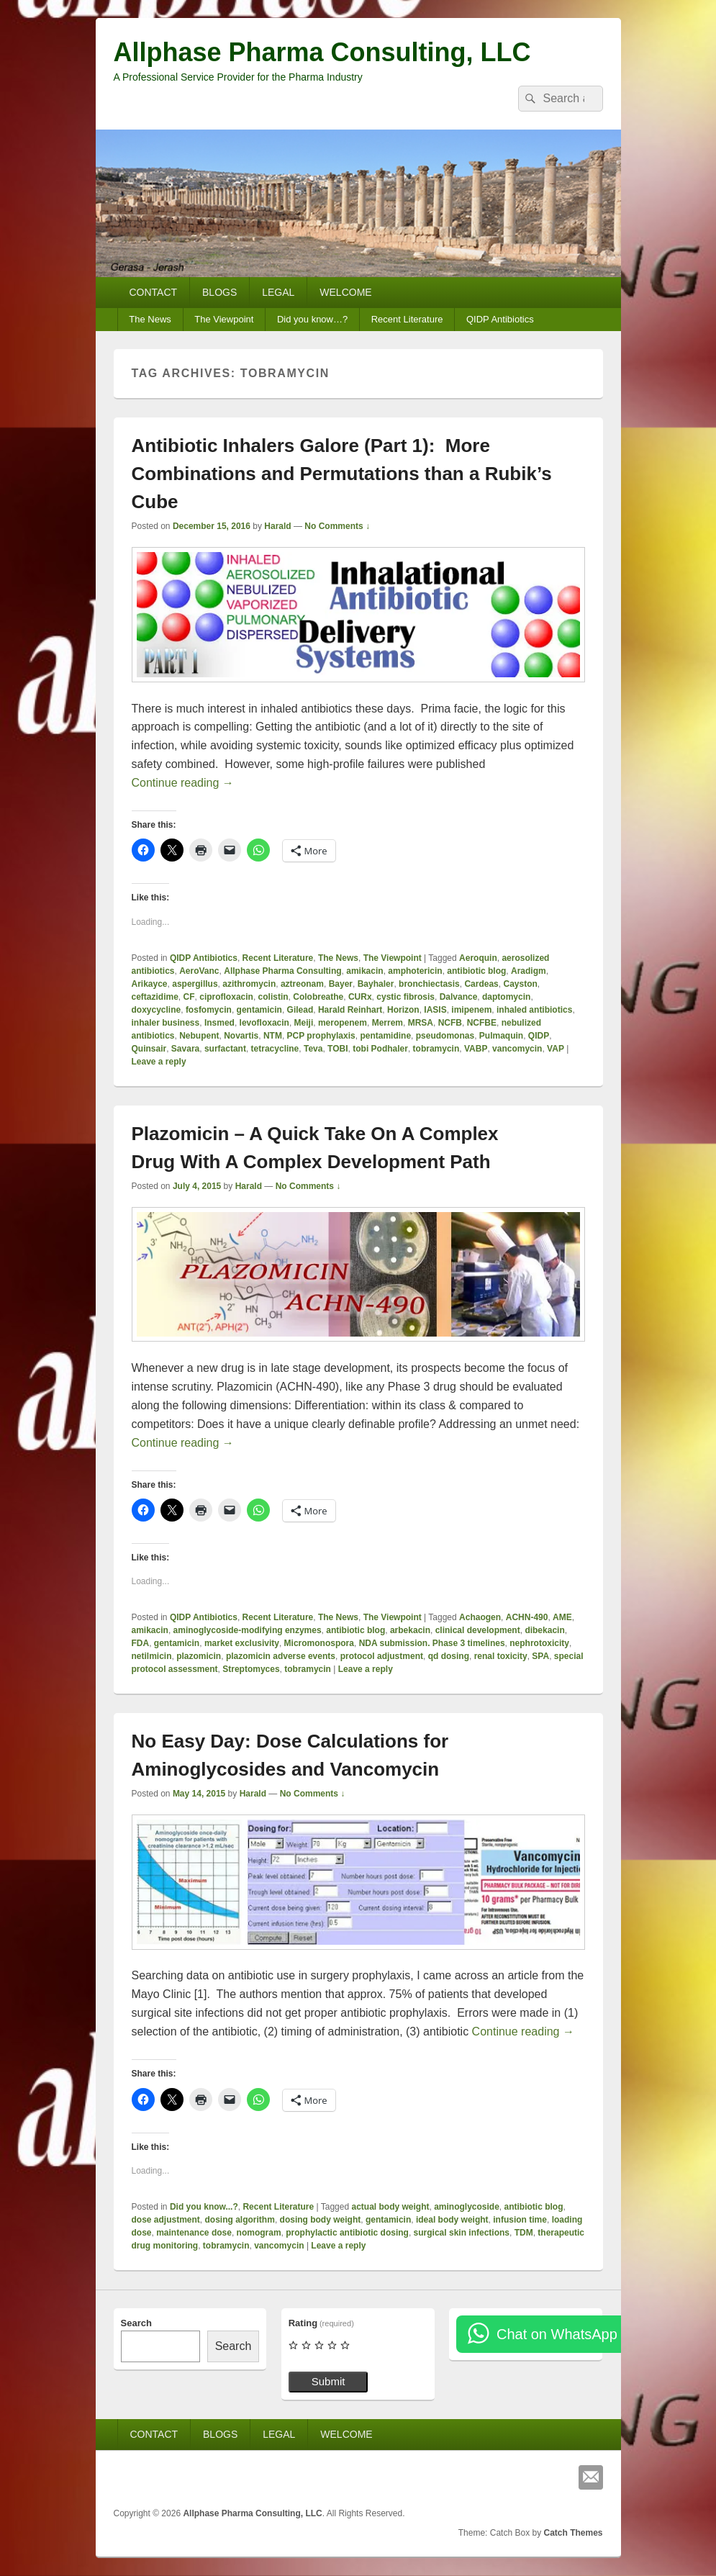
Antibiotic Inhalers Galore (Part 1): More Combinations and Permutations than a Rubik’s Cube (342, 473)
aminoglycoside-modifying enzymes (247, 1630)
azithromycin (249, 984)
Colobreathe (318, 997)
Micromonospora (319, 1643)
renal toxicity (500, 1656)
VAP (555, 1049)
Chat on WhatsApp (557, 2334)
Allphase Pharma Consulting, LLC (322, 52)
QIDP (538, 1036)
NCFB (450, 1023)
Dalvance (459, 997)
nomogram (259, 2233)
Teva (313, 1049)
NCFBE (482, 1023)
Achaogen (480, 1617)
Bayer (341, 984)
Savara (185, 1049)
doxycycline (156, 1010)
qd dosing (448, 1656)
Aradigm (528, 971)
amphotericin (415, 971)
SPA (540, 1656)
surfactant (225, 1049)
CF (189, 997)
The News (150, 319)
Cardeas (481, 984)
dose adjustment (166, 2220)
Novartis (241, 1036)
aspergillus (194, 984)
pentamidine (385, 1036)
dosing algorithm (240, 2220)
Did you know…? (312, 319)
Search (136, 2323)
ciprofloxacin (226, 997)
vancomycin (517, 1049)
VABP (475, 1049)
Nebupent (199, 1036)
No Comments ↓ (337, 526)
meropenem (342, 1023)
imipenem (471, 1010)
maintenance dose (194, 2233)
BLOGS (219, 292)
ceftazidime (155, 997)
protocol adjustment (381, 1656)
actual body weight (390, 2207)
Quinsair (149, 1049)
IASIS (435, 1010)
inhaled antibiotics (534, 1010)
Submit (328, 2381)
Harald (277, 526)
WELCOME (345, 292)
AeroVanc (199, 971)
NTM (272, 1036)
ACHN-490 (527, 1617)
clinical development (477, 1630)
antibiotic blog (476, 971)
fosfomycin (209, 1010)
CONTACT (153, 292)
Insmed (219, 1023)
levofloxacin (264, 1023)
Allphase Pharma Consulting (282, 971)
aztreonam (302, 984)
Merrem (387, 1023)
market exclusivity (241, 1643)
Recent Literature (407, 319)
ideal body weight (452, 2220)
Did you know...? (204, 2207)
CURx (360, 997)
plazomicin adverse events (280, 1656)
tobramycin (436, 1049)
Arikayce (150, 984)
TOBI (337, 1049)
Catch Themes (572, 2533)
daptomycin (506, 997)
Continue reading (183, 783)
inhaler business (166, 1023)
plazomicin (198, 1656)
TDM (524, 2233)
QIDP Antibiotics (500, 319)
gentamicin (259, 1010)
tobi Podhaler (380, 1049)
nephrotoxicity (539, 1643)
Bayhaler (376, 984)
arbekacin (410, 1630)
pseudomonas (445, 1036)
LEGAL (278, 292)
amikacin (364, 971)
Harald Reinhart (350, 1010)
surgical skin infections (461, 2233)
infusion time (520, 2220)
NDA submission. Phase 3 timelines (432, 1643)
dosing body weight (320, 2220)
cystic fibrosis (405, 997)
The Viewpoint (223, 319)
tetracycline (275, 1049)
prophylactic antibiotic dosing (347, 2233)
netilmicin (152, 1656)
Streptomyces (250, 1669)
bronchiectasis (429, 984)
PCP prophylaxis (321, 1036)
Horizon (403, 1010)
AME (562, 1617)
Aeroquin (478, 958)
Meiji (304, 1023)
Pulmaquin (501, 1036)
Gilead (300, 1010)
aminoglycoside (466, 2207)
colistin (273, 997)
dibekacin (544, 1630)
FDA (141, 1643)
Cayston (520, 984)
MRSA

-=-=-=-=-

#### EXERCISE PROMPT
What is needed is a verbatim copy of every line in the records above from the one containing "No Comments ↓ (337, 526)" down to the one containing "antibiotic blog (476, 971)", both included, and nothing more.

#### FINAL ANSWER
No Comments ↓ (337, 526)
meropenem (342, 1023)
imipenem (471, 1010)
maintenance dose (194, 2233)
BLOGS (219, 292)
ceftazidime (155, 997)
protocol adjustment (381, 1656)
actual body weight (390, 2207)
Quinsair (149, 1049)
IASIS (435, 1010)
inhaled antibiotics (534, 1010)
Submit (328, 2381)
Harald (277, 526)
WELCOME (345, 292)
AeroVanc (199, 971)
NTM (272, 1036)
ACHN-490 (527, 1617)
clinical development (477, 1630)
antibiotic blog (476, 971)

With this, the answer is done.